Romanel bids 2.6m euros for Metropolitan Leasing

01.03.2005, 00:00 9

Electronics and electrical home appliances importer and retailer Romanel has launched a public purchase offering worth 95.5 billion ROL (2.6 million euros) for stock in Metropolitan Leasing, the owner of the highest amount of commercial space in Bucharest.


In recent years Romanel has bought several stakes in Metropolitan Leasing and currently controls 37.2% in the company, making it its largest shareholder. Romanel owns 17.5% in Metropolitan Leasing stock in its own name, while the company's CEO and majority shareholder holds almost 20%.


As part of the offering, which targets 62.7% of stock in Metropolitan Leasing, Romanel is bidding 4,500 ROL for every share it does not own. Against the offering price, the value of Metropolitan Leasing comes to 4.1 million euros.



Beside electronics and electrical home appliances importing, distribution and retail activities, Romanel is also active in the field of timber production. Romanel representatives could not be contacted for comment on the company's intended takeover of Metropolitan Leasing.
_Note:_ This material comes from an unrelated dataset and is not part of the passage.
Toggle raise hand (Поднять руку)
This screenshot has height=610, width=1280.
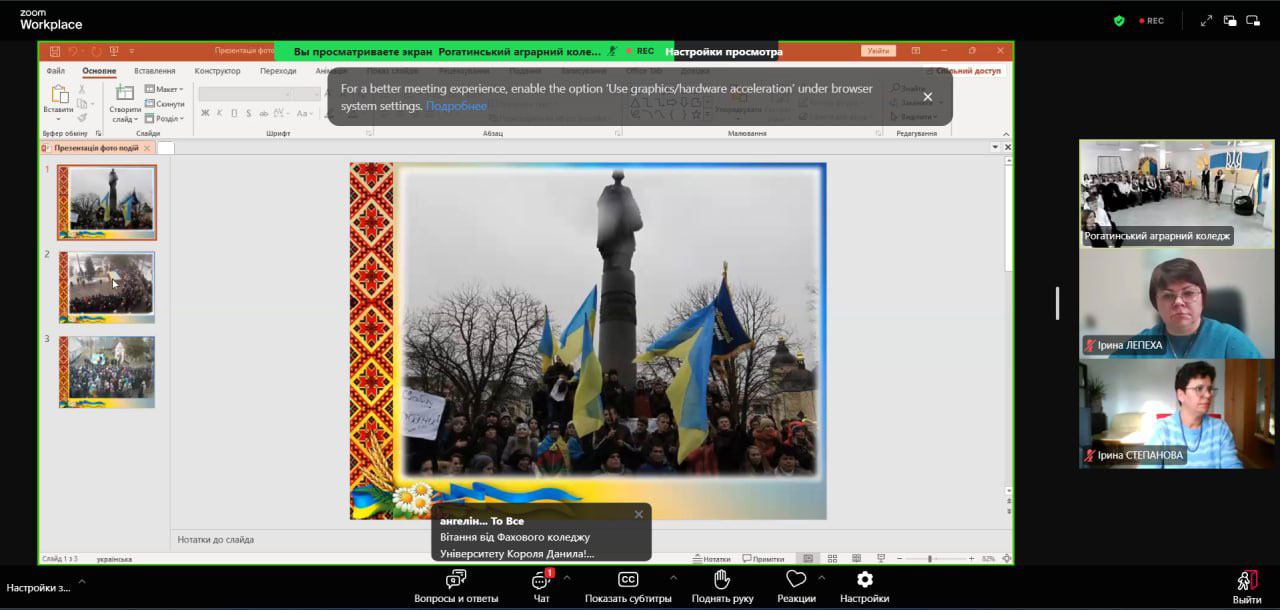point(722,580)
Romanel last year lost exclusive import rights for LG electronic products and electrical home appliances after the South Korean group opened an office in Bucharest. Romanel had held the exclusive import rights for LG products since 1996.
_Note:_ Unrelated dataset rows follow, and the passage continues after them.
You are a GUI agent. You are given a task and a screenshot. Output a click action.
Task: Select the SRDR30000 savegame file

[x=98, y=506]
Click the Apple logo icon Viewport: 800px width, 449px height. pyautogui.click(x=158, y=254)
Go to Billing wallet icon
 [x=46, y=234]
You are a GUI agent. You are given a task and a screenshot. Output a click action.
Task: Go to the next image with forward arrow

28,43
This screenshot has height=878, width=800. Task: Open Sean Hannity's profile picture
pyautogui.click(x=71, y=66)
The company has a five-store network in Bucharest and sells the products it imports through a network of over 100 dealers, which run about 300 stores.



Metropolitan Leasing was privatised in 1997. At that time the company was called Fraga, but later changed its name. The state sold shares in the company through a tender which were acquired by several investors, both natural and legal persons. The company has not had a majority shareholder yet, though its shareholder structure has become more concentrated over recent years. In the late 1990s, Excelent sweets producer entered the company's shareholder structure through several acquisitions on the RASDAQ and at one time owned more than 30% Metropolitan Leasing.



The sweets producer subsequently sold its participation, with part of the stake being bought by the main shareholder in Romanel.



According to the latest available financial data, Romanel International Group created turnover of 30 million euros in 2003 from deals with electronic products and timber and achieved net profits of 2.1 million euros. At the time, the company had net debts of 34.5 million euros and over 700 employees.



Metropolitan Leasing reported turnover of 0.6 million euros in 2003 and net profits of 20,000 euros.